Hello there. It's my first blog post in English and I'm going to tell you how we built simple in-memory storage for animated cars. We show animated cars on the main screen of "Namba Taxi for clients" applications. This post is about the completed journey, algorithms and not about Go.
The beginning
The story begins in 2015 with the graduation work of our mobile developer. The work topic was 'Driver application for taxi service'. In the application, he animated the car. It looked like this.
We thought. Why not using this on the screen when the client can track driver location. And our first challenge was a lack of data. We get new driver location every 15 seconds. We can't just decrease update interval, because when driver mobile application sends data to us it gets the current order, next order and if there are any open alerts. Alert works like SOS button. When the driver presses it other drivers are in hurry to help him. And when we decrease update interval we can get more traffic to our systems. We weren't sure that we can handle it.
First steps
Our first try was simple and stupid:
- Make the request and save coordinates.
- Make another request and animate the car.

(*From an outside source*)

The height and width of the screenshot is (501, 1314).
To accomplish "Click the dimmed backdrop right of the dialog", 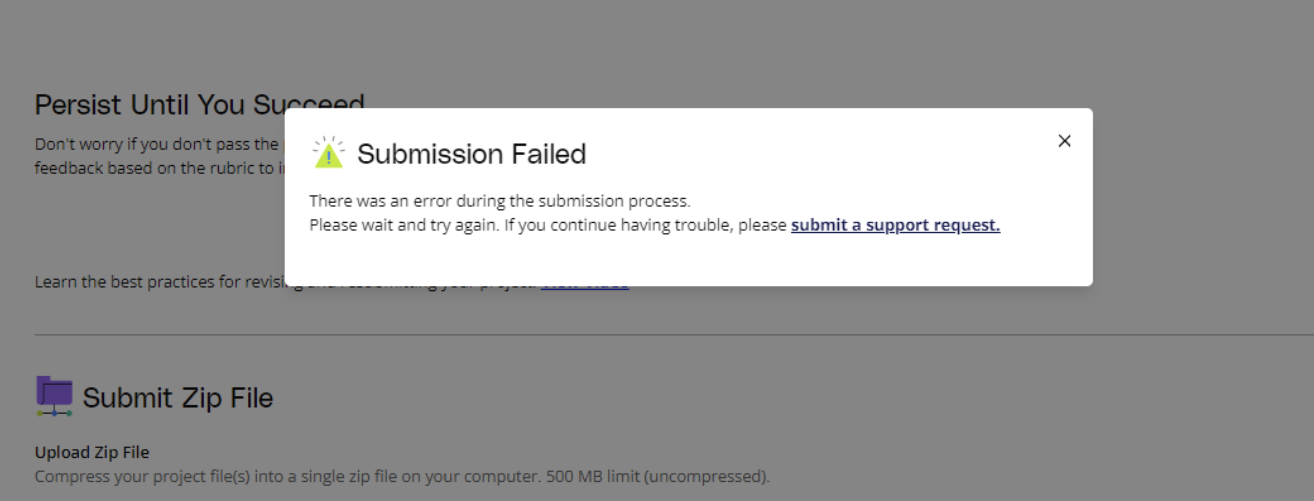I will tap(1200, 200).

As you can guess, there were problems with it. We can't animate a car properly and it moves through fields, forests, lakes and quarters. It looks like this
As the solution of the problem, we used OpenStreetMap Routing Machine (OSRM) for building routes and our algorithm improved. We have the same timeout.
- We make a request.
- Save coordinates.
- Send saved coordinates to the backend.
- Build route via OSRM.
- Return it to client app and animate marker.
It seems that it works now, but we faced with different problem with one-way roads
For instance, driver stays at the intersection at red point. But his device has bad accuracy and on location update driver stay on the opposite side of the crossroad. At client app we get these coordinates, save them and send to the backend. OSRM build a legit route and returns to the app and it looks ridiculous. Because marker moves very fast.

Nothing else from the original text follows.